【日本中枢の崩壊】
古賀 茂明 (著)
https://www.amazon.co.jp/dp/4062170744/
○この本を一言で表すと?
政治家、官僚の動きについて改革派官僚が感じたことを述べた本
○よかった点
・全体として、霞が関内部の立場からみた省庁、官僚の状況がいろいろ書かれていて面白かったです。
・官僚特有の霞が関言葉の使い分けが面白いと思いました。(「一元化」と「一体化」の違い(P.153)、「積極的に検討」は「やる」という意味(P.244)、など)
・独禁法改正の流れで、商法の江頭憲治郎氏など、知っている人物が登場していて面白かったです。(P.238)あと各省庁・委員会間のやり取りも、法案作りをこっそりやるために特許庁のビルの会議室を使う(P.250,251)など、具体的でした。経産省からOECDに派遣され、送電分離の方針を打ち出させて正月の新聞に載せるよう画策したというのも面白かったです。(P.258~262)(第七章)
・組織力とはチームワークの「和」や「協調性」だけでなく、決断力、俊敏性、行動力も含むもので、日本の組織力は欧米の政府や企業に比べて明らかに劣っている、というのは納得です。(P.281)

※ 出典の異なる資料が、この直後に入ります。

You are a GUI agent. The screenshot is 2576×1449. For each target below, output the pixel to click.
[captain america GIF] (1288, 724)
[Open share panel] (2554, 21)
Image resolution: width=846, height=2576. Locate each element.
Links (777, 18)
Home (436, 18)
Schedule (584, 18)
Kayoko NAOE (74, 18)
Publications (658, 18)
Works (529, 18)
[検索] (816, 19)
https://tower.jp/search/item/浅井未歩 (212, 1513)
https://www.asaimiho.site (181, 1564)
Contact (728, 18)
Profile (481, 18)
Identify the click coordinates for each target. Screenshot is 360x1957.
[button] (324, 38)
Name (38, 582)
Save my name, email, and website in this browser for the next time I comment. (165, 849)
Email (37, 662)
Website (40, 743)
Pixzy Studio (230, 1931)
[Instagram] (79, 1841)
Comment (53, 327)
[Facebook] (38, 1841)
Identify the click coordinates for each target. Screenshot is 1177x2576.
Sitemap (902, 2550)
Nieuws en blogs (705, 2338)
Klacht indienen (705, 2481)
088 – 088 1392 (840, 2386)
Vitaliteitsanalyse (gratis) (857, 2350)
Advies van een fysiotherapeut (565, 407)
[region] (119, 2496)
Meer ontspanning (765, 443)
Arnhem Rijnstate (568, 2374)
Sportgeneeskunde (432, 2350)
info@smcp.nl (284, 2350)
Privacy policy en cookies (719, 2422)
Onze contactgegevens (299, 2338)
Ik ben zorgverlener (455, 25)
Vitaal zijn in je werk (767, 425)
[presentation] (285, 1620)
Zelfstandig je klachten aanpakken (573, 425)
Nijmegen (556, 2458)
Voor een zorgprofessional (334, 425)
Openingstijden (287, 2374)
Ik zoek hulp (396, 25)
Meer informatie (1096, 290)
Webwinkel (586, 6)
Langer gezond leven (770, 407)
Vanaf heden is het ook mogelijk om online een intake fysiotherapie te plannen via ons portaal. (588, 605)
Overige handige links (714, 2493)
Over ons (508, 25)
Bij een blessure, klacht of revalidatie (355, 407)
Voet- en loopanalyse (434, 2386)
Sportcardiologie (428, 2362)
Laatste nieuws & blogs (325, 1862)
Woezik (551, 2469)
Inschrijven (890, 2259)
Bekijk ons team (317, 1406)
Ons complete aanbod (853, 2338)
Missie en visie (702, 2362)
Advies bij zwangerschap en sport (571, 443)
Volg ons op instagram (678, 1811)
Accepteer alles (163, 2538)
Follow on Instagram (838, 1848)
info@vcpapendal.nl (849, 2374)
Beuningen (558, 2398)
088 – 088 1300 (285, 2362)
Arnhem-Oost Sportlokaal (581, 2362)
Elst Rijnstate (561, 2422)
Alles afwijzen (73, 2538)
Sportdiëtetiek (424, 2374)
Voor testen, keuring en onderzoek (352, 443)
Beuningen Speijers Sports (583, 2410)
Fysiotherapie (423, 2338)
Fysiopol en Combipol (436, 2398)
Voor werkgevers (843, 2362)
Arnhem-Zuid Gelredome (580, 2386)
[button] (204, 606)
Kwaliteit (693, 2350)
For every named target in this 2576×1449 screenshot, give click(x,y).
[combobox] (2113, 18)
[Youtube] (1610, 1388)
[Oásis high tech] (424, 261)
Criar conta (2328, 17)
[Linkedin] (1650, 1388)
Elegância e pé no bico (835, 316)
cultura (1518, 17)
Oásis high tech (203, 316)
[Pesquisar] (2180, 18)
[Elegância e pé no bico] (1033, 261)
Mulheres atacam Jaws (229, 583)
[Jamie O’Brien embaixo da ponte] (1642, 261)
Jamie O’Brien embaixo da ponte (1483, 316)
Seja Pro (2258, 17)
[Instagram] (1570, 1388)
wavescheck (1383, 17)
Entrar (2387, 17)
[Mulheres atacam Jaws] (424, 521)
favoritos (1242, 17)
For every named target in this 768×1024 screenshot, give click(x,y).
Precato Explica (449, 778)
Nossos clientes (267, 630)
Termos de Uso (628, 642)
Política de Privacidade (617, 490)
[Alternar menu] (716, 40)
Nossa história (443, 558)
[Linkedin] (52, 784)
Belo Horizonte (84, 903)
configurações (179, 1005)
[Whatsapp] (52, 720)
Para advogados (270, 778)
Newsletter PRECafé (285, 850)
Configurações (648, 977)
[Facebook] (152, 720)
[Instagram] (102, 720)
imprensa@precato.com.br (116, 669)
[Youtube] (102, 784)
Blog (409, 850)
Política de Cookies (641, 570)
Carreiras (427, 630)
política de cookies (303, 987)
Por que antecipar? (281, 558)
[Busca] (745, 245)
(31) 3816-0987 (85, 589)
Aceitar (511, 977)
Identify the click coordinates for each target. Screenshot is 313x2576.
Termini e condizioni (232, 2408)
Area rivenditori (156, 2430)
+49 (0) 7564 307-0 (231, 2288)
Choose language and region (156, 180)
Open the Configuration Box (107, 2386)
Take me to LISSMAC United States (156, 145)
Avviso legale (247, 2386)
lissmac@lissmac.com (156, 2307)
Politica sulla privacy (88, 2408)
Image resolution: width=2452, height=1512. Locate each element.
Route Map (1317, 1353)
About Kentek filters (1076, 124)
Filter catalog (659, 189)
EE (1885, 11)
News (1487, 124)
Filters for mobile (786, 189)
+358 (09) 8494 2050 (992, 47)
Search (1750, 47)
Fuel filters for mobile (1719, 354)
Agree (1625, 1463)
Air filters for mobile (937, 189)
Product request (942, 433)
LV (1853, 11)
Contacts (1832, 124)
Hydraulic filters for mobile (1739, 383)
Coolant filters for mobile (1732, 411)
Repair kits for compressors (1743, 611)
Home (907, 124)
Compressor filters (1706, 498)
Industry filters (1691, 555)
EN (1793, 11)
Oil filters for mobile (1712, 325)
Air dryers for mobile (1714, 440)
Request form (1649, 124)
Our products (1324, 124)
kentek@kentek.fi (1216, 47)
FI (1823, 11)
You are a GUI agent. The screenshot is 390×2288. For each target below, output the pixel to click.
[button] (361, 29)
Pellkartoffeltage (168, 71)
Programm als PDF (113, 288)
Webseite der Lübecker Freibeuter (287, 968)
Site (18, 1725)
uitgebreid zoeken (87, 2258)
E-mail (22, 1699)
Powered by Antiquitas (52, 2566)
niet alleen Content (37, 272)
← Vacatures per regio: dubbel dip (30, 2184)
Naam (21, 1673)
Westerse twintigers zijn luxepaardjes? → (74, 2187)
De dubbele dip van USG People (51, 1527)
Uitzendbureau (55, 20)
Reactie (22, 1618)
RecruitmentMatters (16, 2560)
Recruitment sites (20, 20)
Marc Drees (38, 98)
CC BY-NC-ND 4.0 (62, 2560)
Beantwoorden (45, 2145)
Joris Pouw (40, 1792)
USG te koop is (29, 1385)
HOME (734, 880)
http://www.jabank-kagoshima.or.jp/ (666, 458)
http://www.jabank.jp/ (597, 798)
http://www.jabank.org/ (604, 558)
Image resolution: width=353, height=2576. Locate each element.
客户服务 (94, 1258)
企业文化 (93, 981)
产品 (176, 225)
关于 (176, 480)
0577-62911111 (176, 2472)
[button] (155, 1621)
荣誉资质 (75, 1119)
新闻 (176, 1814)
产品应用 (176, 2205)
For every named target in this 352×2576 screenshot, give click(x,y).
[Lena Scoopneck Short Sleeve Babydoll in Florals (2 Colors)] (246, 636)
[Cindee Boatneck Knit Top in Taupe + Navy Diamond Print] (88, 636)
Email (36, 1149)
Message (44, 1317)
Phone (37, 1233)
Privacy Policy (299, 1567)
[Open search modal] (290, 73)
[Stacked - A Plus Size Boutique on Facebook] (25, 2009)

・「<最小><不幸>社会」というのが最悪のメッセージだということ、「スクラップ・アンド・ビルド」が重要だという考えは確かにそう思いました。(P.314~317)
・できるかどうかは別として、終章の思い切った政策の議論は面白いと思いました。
○参考にならなかった所、または突っ込みどころ
・やたらと「国民の声」という言葉を多用していますが、自分の意見を「みんな言っています」という幼稚な精神の人が振りかざす建前のような印象も受けました。(例えばP.161の1行目)
全体として「国民」の定義が曖昧になっている印象も受けます。(世論を指しているのか、公務員以外の人間を指しているのか、企業経営者と公務員以外の人間を指しているのか、など)
・著者の役職名、略歴の最後など、いろいろ皮肉が効いているなと思いました。